The rationale here is pretty simple: six figures is now a key psychological level for investors – and dipping back below that would make them a bit edgy. What’s more, it would technically signal a “failed breakout”, and those usually don’t end so well for bitcoin.
Now, the chart below uses weekly price candles (green and red bars). So each candle represents one week of price movement for bitcoin. If bitcoin were to close (finish) a week back below $100,000 with a red candle, that failed breakout signal would officially kick in. But until that actually happens, bitcoin is still “strong” in my books – and is likely to run higher before the next real shakeout (you know, a 20% to 40% drop).
Again, what matters here are the weekly closures: a quick, temporary flush below $100,000 doesn’t count. And by the way, since crypto trades 24/7, weekly closures happen at midnight Coordinated Universal Time (UTC).
The next chart you’ll want to track is ETHBTC – that’s the amount of bitcoin it takes to buy one ether.
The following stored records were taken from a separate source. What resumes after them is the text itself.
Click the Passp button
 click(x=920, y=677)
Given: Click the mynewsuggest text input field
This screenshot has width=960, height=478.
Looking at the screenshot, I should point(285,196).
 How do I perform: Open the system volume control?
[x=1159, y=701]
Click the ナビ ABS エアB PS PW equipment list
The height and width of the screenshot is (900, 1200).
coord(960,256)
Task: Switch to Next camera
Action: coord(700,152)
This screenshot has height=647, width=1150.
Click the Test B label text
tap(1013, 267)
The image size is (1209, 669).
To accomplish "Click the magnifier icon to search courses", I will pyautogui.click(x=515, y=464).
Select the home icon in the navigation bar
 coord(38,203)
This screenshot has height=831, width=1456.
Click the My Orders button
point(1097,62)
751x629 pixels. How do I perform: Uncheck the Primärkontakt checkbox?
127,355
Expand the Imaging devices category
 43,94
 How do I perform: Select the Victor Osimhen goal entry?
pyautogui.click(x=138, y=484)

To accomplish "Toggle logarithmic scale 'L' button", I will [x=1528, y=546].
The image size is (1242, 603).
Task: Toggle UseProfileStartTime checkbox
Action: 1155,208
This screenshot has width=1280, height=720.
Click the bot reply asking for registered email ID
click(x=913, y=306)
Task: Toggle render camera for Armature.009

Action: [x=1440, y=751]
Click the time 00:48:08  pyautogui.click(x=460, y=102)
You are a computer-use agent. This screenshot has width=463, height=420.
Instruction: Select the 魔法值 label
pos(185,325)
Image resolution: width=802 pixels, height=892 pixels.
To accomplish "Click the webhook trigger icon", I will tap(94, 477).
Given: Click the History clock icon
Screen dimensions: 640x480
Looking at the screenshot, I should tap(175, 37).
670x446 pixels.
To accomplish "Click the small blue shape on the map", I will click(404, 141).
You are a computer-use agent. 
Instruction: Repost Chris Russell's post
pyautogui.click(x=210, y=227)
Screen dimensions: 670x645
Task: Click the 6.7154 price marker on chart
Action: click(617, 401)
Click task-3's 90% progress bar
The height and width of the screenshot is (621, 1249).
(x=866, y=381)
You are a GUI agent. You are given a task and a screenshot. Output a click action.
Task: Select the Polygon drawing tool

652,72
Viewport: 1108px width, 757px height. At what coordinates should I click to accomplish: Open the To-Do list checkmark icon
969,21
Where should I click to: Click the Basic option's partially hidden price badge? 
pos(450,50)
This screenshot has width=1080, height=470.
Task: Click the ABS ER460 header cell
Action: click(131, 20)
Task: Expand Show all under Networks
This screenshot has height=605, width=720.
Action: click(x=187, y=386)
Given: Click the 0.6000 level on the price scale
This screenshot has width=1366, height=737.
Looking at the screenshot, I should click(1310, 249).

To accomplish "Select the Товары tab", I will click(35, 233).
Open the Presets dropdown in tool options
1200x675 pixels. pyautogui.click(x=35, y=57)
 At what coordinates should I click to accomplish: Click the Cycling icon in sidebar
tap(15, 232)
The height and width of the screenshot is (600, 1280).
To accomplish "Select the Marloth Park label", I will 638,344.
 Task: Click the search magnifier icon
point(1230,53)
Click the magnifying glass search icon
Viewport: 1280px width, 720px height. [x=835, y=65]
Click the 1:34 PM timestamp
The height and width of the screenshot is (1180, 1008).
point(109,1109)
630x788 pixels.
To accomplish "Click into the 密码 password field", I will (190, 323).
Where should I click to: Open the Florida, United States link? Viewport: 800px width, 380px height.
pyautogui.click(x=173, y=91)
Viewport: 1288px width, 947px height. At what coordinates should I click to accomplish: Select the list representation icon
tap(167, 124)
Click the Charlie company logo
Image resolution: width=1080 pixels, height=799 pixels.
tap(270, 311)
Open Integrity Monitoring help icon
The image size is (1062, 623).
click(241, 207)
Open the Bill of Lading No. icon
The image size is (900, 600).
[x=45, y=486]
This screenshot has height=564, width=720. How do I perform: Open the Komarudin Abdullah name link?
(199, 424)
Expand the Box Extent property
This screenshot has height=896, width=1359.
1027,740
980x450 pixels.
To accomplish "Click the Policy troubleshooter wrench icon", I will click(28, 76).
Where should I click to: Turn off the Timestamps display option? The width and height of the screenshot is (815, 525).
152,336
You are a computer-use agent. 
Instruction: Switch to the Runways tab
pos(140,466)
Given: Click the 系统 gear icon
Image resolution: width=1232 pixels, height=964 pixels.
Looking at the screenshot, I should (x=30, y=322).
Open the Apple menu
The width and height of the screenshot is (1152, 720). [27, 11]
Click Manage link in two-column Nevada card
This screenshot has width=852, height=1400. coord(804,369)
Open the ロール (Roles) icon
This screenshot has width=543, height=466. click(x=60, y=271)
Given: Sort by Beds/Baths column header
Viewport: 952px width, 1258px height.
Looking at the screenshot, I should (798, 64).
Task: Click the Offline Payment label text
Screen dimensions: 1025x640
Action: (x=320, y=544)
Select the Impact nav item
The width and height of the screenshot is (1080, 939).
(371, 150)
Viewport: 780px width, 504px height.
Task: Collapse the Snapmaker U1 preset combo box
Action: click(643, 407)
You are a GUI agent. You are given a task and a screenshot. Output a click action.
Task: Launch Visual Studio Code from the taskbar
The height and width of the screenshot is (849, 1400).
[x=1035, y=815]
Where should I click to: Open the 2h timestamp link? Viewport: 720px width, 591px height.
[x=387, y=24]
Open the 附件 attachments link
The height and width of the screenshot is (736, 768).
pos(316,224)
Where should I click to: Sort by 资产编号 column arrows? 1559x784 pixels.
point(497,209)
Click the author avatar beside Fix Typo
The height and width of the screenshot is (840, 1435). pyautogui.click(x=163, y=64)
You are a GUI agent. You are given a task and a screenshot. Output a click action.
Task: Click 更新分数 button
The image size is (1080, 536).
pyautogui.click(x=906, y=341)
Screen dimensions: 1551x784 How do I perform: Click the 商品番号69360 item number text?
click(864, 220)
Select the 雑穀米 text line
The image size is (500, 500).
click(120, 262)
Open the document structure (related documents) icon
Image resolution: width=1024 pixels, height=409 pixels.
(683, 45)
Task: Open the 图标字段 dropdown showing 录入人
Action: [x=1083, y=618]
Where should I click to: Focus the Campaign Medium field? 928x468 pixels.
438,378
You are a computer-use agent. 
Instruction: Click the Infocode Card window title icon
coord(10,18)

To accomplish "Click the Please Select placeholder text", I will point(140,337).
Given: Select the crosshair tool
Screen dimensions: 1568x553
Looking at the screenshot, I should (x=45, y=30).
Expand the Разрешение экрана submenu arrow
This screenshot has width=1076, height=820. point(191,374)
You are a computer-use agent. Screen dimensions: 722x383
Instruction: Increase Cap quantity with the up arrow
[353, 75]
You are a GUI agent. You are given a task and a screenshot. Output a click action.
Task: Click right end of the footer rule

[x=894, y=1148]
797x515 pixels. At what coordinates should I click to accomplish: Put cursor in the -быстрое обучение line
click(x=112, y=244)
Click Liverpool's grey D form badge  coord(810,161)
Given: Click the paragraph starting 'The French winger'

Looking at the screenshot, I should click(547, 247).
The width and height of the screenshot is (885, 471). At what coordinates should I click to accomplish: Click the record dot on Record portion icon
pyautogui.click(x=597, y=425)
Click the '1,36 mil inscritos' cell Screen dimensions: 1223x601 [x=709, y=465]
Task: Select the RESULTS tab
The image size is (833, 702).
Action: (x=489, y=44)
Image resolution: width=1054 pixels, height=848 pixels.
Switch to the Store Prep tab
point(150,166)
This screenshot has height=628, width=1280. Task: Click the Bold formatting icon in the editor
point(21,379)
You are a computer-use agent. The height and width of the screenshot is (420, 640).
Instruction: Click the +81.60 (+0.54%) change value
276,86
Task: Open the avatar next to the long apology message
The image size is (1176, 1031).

When this chart is moving down, it means bitcoin is outmuscling ether. When it’s moving up, it’s the opposite: ether is the better performer versus bitcoin.
Now, ETHBTC can rise even when both cryptos are falling in US dollars – it just means ether is falling by less. But historically, the more common scenario is that ETHBTC rises when bitcoin is either rallying or staying put. That’s because the No. 2 crypto tends to gain ground when investors are willing to take on more risk – and that usually only happens when the OG crypto is holding the market steady.
And here’s where things start to get interesting. Notice in the chart how ETHBTC bounced right around the 0.618 “golden Fibonacci retracement” level (in gold) at about 0.031 bitcoin per ether. In other words, the trading pair “retraced” roughly 61.8% of its prior rally from 2020 to early 2022.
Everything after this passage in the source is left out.